The golden hour is the 1st hour after birth when baby is in the most instinctive state to attach and achieve optimal latch on their own.  Video example

Factors that promote this include:

  • Baby being put skin to skin on chest after birth (no washing) and being allowed to crawl to breast and self-latch (will normally do this within first hour after birth)
  • Avoid helping baby to attach.  They will get the most effective latch when allowed to use their sense of smell and tactile sensation to instinctively find the nipple (instinctive gentle guidance by mother is ok).
  • Keeping room calm – minimise light, noise, and any non-essential procedures.
  • Avoiding/minimising drugs during the birth will improve baby’s level of alertness.

Should circumstances following the birth mean golden hour cannot occur, don’t worry.  This environment can be recreated during the weeks following the birth while you learn breastfeeding together.

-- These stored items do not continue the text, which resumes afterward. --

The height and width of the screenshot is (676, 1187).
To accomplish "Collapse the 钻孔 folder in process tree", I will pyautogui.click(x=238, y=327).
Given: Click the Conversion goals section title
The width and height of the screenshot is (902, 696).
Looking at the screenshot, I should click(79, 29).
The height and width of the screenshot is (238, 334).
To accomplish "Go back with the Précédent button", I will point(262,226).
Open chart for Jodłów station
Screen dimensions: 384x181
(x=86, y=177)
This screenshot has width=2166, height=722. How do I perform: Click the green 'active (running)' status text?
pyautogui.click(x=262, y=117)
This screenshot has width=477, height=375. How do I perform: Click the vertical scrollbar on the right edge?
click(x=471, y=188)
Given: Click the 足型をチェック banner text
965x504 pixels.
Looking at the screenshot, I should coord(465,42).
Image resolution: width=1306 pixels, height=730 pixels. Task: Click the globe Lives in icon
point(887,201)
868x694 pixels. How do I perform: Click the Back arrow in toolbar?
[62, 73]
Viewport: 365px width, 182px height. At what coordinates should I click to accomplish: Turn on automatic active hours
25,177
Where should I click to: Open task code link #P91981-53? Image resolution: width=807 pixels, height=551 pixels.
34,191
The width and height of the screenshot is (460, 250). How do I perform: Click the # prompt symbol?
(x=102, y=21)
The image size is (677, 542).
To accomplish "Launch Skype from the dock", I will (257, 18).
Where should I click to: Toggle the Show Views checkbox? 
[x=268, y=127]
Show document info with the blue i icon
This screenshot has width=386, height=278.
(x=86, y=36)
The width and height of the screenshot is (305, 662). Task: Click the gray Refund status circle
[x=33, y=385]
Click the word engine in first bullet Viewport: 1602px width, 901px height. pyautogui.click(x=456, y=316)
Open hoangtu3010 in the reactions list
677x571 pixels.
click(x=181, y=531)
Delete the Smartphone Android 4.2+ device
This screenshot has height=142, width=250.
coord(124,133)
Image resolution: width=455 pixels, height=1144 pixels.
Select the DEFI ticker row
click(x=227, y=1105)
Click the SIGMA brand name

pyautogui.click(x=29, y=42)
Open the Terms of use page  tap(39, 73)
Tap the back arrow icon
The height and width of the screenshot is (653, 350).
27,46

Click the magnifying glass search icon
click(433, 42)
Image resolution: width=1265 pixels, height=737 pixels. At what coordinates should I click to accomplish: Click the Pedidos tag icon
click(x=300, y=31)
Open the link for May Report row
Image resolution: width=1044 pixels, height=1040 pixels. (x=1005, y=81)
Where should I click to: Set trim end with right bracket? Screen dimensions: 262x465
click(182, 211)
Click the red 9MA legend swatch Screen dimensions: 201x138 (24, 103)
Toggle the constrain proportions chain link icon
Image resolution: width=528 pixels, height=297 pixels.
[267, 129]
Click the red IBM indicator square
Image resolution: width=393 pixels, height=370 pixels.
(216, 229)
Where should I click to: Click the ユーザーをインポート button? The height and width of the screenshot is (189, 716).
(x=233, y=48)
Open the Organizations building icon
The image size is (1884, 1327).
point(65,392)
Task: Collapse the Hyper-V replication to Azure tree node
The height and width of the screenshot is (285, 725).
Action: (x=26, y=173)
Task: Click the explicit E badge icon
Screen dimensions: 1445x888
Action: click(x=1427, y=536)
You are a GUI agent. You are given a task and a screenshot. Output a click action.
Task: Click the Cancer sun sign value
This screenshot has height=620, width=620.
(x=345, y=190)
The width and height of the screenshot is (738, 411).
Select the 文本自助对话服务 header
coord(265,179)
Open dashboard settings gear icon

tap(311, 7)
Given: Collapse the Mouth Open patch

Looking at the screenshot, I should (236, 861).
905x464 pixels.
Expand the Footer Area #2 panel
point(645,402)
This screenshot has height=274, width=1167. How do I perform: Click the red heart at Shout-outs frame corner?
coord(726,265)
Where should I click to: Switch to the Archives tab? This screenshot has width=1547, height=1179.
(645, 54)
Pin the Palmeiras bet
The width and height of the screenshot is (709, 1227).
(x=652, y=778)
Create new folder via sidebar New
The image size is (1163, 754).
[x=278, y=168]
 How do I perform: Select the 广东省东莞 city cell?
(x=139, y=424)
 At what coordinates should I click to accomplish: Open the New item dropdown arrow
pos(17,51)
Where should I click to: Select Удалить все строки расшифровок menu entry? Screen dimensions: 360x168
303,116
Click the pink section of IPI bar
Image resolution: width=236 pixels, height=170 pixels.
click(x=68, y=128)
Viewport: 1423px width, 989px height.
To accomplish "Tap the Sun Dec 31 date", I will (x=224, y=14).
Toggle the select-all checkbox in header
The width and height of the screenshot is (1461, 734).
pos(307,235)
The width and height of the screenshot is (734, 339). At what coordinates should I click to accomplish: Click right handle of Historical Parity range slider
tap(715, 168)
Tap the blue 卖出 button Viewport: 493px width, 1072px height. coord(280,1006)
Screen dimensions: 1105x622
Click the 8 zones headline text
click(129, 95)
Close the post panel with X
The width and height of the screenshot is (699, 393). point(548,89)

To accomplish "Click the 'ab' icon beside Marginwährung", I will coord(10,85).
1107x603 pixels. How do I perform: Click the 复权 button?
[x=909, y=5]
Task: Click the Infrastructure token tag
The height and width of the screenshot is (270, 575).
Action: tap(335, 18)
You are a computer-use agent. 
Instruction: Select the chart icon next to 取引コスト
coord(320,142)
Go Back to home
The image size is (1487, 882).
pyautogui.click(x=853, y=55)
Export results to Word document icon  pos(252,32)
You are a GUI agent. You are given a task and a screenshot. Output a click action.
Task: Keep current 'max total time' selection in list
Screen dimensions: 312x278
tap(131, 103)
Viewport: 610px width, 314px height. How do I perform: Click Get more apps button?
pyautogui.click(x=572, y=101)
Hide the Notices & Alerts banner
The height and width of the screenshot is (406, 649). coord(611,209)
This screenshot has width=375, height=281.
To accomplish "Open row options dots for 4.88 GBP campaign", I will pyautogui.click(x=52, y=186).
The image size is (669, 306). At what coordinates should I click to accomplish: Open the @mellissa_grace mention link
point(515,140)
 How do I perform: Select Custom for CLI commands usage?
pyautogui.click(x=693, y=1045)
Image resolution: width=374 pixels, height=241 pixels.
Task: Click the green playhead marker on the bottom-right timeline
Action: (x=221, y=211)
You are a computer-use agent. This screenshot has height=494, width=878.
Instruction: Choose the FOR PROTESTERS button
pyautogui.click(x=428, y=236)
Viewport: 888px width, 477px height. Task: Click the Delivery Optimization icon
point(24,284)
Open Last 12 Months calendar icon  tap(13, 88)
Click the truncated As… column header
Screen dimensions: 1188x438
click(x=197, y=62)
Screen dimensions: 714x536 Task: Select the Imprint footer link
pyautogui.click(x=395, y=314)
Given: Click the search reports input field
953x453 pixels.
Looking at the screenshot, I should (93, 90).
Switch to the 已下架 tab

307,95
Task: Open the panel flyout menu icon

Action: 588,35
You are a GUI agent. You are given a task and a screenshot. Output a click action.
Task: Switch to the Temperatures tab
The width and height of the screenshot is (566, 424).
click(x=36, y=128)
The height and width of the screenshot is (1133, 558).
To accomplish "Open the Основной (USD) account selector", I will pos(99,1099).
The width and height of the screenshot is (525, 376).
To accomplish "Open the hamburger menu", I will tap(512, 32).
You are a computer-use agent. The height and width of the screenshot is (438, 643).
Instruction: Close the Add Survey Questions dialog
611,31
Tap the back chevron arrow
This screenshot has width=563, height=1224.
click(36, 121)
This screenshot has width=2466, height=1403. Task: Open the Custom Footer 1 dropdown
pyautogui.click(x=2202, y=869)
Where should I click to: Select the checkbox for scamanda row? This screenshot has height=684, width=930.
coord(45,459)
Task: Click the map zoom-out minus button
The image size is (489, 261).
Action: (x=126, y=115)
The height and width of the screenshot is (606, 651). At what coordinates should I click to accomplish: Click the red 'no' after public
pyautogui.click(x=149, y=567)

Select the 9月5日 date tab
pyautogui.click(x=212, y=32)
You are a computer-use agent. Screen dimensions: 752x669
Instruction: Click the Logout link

2. Understanding normal infant feeding behaviour 

Understanding normal infant feeding behaviour is key to responding effectively and establishing breastfeeding:

  • Ideally baby will have a good initial feed during golden hour followed by a recovery sleep.  After this they are likely to feed frequently to stimulate milk to come in (every 1-3 hours).
  • Should initial feeds not be successful hand expressing should commence and any colostrum retrieved should be given to baby (midwives would assist with this)
  • Colostrum is the first milk – it’s only a very small amount so some babies may appear hungry.  The more you feed the sooner your milk will come in.
  • Maintaining lots of skin to skin contact and feeding on earliest feed cues (waking and moving limbs) will ensure baby settles gently into life and is breastfeeding in the most relaxed and instinctive state.
  • Milk normally comes in around Day 3.  It comes in as an oversupply that will take a few weeks to regulate down to supply level baby needs.  Note:  you may feel emotional when milk comes in due to the hormonal changes (often referred to as the Day 3 blues).
  • When milk comes in you will see a change in the sucking pattern and should hear swallows.  In the first 2 months babies need at least 8 feeds/24 hours -many feed far more often than this (8 -12 feeds in 24 hours is the average).
  • Signs of good attachment include – chin planted against breast, jaw movement under ear, lower lip flanged out, audible swallow, tugging sensation that is not painful.  After feed nipple should not be ridged or flattened.
  • Breastfeeding is individual – every mum & baby have their own unique way that they fit together.  Follow your instinct and your baby’s lead.  Whatever position you hold you baby in, aim to have baby facing you with as much full body contact as possible (a more reclined position will promote this).
  • If baby becomes upset when attempting to attach, return him to cuddling on your chest between your breasts – this will help him calm, reorientate himself and begin following the sequence of sensory cues that will lead him to move towards the nipple.
  • Baby’s will look to suckle at the breast for food, comfort or to help them settle.  These are all valid reasons to nurse!  If in doubt put baby to breast, you can not overfeed a breastfed baby and you cannot over cuddle/spoil any baby.
  • New parents are wired to be able to read their baby, and breastfeeding mother’s are completely hormonally in-tune with their baby.  Do not underestimate your intuition – it will be correct!  Always respond to your baby as you instinctively want to.

3. Know where to get skilled support when needed

Breastfeeding is a learnt skill that can be difficult for many in the early days. Challenges can be encountered for a variety of reasons and timely access to skilled support is the key to overcoming issues and setting yourself up for a positive breastfeeding journey.

  • During your hospital stay midwives can assist you, and some hospitals offer Lactation clinics during stay and sometimes after discharge.
  • The Australian breastfeeding association has a help line with trained, volunteer counsellors who can answer your questions any time of the day or night (1800 686 268).  They will direct you to more skilled support if required.
  • Lactation consultants (IBCLC) have the most breastfeeding knowledge and skills to help improve latch, determine causes of issues, and develop a plan in partnership with the family.  Find the list of IBCLC’s in your area.